WHAT YOU WILL DO>
In the entries below, some lines hold the string "marker"; please say how many, giving the number and nothing else.

INFORMATION>
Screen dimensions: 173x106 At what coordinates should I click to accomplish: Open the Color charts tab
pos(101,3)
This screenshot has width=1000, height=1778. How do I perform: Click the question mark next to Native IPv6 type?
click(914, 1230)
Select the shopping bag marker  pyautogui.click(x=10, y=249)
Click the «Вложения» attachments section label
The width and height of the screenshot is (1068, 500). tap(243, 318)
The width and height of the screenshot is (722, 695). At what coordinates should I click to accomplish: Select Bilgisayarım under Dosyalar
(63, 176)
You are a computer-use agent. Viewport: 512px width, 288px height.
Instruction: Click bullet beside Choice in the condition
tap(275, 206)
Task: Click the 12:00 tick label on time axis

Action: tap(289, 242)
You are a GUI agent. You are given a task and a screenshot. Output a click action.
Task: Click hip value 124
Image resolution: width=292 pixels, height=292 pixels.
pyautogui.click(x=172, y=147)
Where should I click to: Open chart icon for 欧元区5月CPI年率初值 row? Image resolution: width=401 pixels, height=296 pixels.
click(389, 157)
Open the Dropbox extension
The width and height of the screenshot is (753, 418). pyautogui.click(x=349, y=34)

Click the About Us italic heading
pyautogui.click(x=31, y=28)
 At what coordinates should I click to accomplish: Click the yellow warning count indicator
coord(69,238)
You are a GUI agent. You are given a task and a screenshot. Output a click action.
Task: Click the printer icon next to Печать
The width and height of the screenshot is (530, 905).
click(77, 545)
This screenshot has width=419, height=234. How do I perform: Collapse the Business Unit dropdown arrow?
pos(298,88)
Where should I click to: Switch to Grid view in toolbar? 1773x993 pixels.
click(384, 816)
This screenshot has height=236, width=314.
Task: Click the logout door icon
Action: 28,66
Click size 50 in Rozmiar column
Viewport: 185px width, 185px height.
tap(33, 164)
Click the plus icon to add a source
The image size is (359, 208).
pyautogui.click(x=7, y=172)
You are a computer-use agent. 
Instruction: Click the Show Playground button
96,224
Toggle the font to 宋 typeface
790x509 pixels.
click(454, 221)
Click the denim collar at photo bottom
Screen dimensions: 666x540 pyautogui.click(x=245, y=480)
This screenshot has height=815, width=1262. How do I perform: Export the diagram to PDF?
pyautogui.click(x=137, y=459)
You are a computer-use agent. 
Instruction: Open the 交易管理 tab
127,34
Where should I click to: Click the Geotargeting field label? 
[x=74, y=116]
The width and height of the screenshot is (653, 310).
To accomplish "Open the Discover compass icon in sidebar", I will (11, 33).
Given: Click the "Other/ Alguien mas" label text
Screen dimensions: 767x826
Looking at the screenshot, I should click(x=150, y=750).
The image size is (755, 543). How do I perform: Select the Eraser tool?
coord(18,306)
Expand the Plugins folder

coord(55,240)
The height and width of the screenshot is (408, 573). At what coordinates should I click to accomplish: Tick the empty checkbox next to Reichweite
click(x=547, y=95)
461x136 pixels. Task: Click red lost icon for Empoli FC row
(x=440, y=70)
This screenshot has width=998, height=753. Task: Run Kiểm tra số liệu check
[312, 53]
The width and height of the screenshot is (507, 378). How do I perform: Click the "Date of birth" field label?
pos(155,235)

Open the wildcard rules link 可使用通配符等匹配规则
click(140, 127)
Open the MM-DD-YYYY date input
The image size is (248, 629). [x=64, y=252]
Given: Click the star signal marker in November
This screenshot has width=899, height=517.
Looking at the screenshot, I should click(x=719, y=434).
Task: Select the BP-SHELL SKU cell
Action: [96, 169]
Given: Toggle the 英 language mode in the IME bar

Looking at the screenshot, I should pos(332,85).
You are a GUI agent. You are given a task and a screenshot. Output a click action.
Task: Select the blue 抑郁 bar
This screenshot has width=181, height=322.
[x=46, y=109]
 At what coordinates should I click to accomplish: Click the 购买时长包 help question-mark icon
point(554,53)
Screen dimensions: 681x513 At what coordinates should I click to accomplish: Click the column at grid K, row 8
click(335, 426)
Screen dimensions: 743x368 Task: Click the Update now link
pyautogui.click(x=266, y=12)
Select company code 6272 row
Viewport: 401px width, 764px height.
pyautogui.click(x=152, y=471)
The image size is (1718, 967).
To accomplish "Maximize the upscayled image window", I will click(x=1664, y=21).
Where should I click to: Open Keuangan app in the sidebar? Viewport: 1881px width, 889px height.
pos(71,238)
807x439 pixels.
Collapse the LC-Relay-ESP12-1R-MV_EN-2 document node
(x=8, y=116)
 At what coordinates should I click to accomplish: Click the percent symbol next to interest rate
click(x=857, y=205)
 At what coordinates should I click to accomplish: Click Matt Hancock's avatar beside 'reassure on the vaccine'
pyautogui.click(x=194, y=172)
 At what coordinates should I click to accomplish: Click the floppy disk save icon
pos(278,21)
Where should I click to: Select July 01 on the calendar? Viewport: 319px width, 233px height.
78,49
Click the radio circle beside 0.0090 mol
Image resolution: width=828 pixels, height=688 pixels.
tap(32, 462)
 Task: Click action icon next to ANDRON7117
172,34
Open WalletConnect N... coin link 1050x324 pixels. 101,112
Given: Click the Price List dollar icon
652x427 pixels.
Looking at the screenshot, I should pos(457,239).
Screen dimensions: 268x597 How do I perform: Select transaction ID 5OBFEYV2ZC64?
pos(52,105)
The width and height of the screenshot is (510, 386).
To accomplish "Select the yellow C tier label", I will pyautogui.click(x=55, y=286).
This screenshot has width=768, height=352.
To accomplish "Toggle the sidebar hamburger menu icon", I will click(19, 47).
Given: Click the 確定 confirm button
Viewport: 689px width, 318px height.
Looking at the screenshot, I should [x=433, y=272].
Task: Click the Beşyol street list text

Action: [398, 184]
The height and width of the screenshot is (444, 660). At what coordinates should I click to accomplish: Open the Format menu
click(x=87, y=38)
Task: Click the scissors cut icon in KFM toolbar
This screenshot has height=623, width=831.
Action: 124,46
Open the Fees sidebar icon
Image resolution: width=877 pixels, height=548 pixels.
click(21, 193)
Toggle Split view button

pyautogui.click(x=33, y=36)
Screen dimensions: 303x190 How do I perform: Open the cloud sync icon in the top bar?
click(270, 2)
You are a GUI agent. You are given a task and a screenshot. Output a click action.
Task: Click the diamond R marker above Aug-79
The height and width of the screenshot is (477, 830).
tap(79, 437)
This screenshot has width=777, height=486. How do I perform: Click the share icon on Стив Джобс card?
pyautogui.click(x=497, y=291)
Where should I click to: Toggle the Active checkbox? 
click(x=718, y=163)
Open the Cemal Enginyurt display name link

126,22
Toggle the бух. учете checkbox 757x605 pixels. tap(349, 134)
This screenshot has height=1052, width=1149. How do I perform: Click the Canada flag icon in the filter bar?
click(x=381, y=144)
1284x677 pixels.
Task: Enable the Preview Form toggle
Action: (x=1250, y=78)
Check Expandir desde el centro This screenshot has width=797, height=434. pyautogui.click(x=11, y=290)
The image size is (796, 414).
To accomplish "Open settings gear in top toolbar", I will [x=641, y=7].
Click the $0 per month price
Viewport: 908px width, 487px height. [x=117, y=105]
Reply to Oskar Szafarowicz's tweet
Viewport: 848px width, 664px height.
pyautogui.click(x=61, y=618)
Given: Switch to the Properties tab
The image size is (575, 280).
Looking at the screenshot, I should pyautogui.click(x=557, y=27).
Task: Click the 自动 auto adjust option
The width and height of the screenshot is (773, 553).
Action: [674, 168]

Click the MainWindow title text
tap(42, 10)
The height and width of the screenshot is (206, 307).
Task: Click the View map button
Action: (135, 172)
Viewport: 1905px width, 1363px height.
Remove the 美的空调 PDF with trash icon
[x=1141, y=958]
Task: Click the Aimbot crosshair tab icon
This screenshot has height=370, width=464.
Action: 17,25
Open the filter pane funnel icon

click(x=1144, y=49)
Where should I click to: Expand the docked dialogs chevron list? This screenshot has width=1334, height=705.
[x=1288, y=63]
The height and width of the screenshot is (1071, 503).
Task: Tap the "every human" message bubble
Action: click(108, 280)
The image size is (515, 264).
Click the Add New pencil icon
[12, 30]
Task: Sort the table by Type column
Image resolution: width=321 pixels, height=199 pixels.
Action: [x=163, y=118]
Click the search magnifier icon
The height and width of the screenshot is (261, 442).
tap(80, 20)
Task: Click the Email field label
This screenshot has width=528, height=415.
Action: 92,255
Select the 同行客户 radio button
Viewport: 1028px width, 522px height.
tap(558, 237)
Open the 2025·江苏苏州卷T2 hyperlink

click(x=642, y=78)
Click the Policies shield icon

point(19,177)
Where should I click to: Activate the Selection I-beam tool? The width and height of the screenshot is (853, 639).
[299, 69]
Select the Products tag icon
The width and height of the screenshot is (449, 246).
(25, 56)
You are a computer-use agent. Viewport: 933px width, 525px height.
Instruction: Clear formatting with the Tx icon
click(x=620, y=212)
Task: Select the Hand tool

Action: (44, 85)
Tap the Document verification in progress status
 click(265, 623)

RESPONSE AREA>
3